Task details: Display every line of the records below that contains the string "Click". Case counts.
* BEGIN Record extracts *
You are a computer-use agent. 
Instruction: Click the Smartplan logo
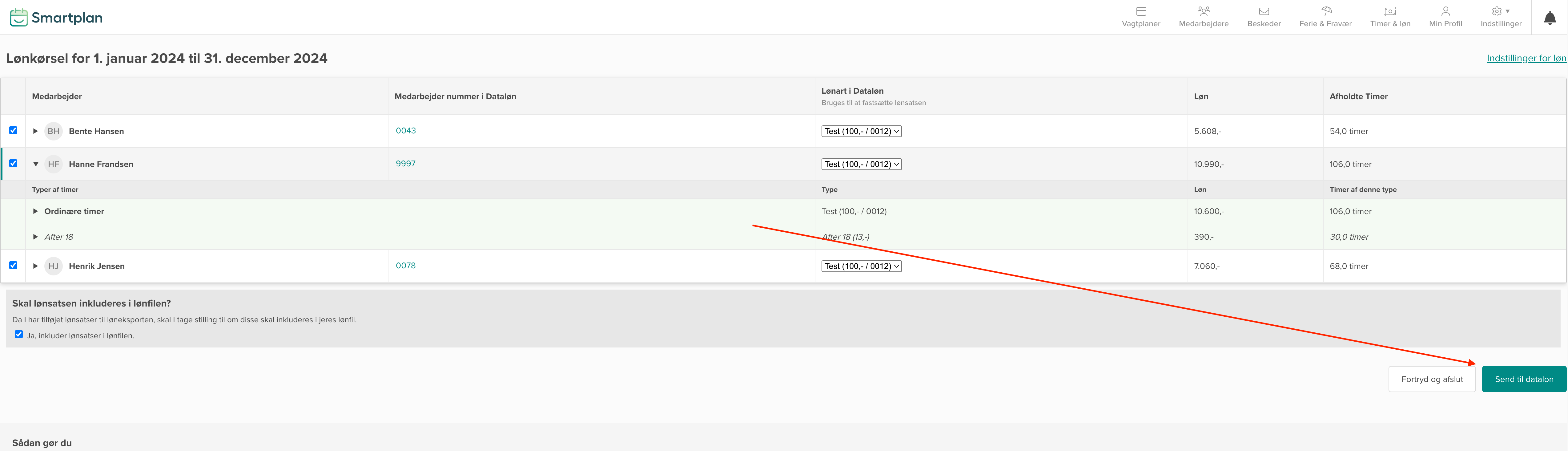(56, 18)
* END Record extracts *
* BEGIN Record extracts *
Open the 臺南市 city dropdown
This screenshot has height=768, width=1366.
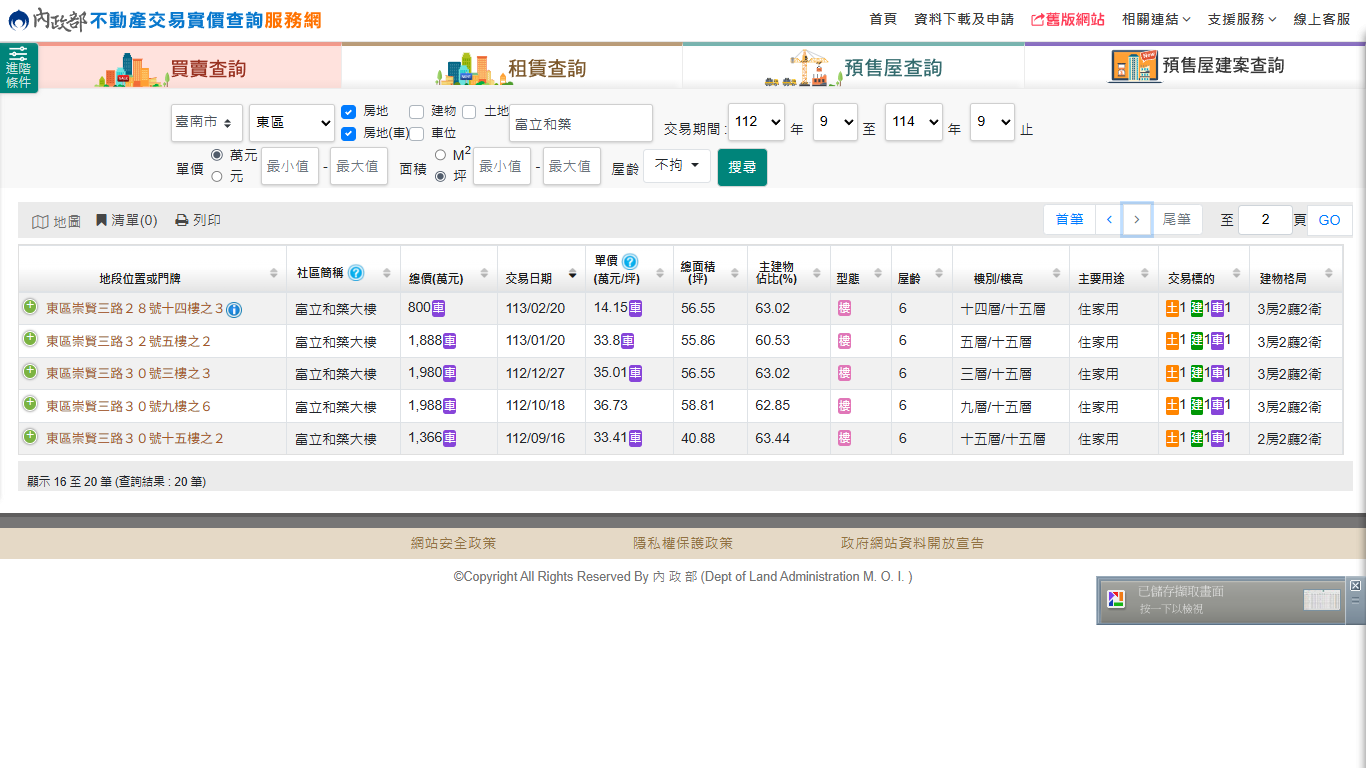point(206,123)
* END Record extracts *
Complete output:
Instruction: Click the Smartplan logo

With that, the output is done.